» **TEXT PROVIDED**

Taking it back even further, and the bad guys in fucking Double Dragon for NES reacted when I punched them. I drill a baddie in the chest with a machine gun in Bioshock Infinite or set him on fire and he seems not to give a shit until the moment all of his hit points vanish. This tangibility, this conveyance of task is fucking mission critical for immersion, and if games are going to tell the stories of the future, immersion’s an important aspect of achieving that goal. 

How is a game more immersive than a film if there is no gameplay? How does it bring anything new to the table? How are games going to be better than film? And yes, that's a question we should be asking ourselves. They'll always be two completely distinct experiences, but until games are as respected as film is, the goal shouldn't be "let's be the movies," it should be "let's tell better stories than they do in ways that they can't." Bioshock Infinite doesn't do this. It's not the future of storytelling.

» **INSTRUCTION**
Give back the passage of the Bioshock Infinite critique above starting with "How is a game" and going on through "future of storytelling.", word for word.

» **PROVIDED DATA**
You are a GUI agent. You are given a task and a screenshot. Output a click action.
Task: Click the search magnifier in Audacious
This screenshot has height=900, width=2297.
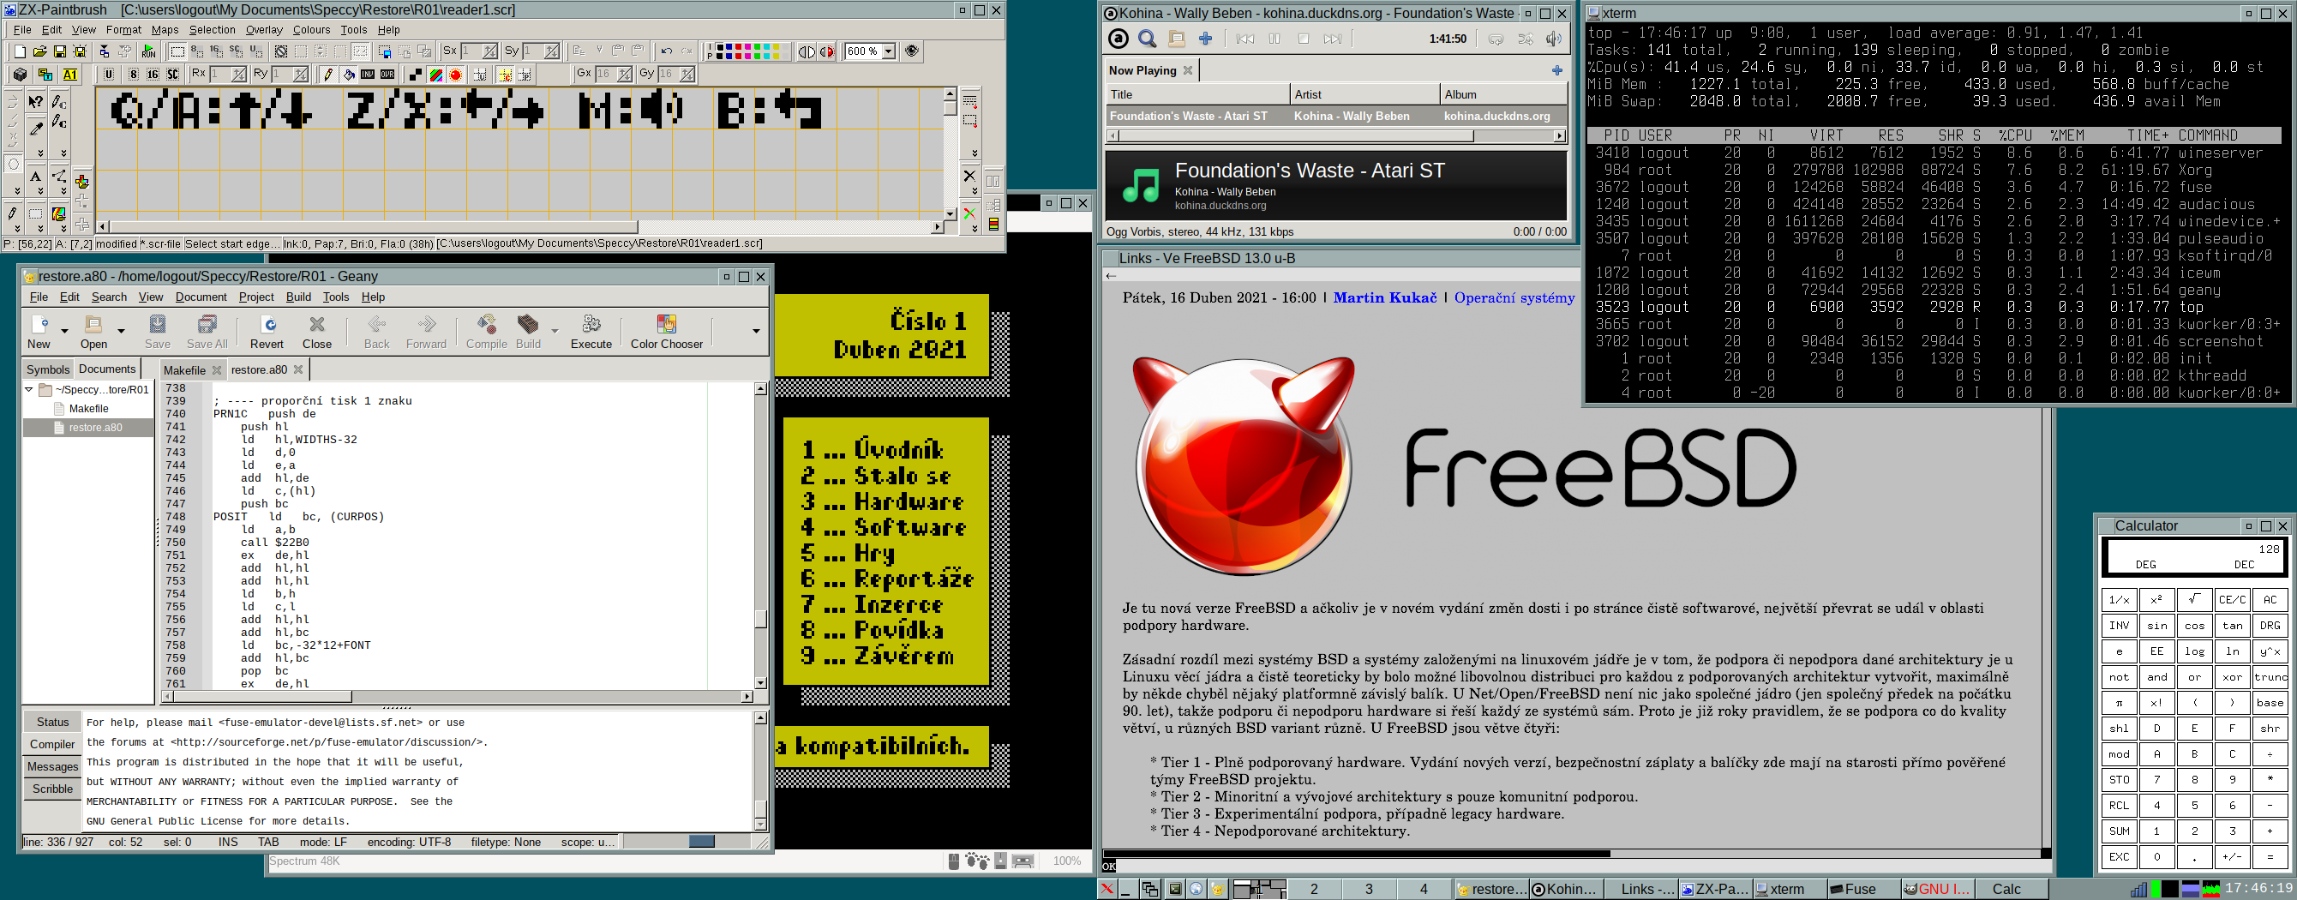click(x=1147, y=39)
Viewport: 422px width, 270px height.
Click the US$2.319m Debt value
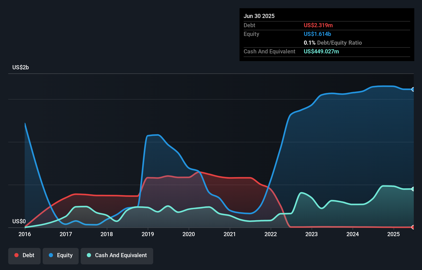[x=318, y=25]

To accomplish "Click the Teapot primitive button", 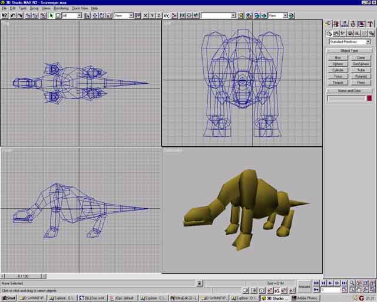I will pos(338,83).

» **WRITTEN ANSWER**
How is a game more immersive than a film if there is no gameplay? How does it bring anything new to the table? How are games going to be better than film? And yes, that's a question we should be asking ourselves. They'll always be two completely distinct experiences, but until games are as respected as film is, the goal shouldn't be "let's be the movies," it should be "let's tell better stories than they do in ways that they can't." Bioshock Infinite doesn't do this. It's not the future of storytelling.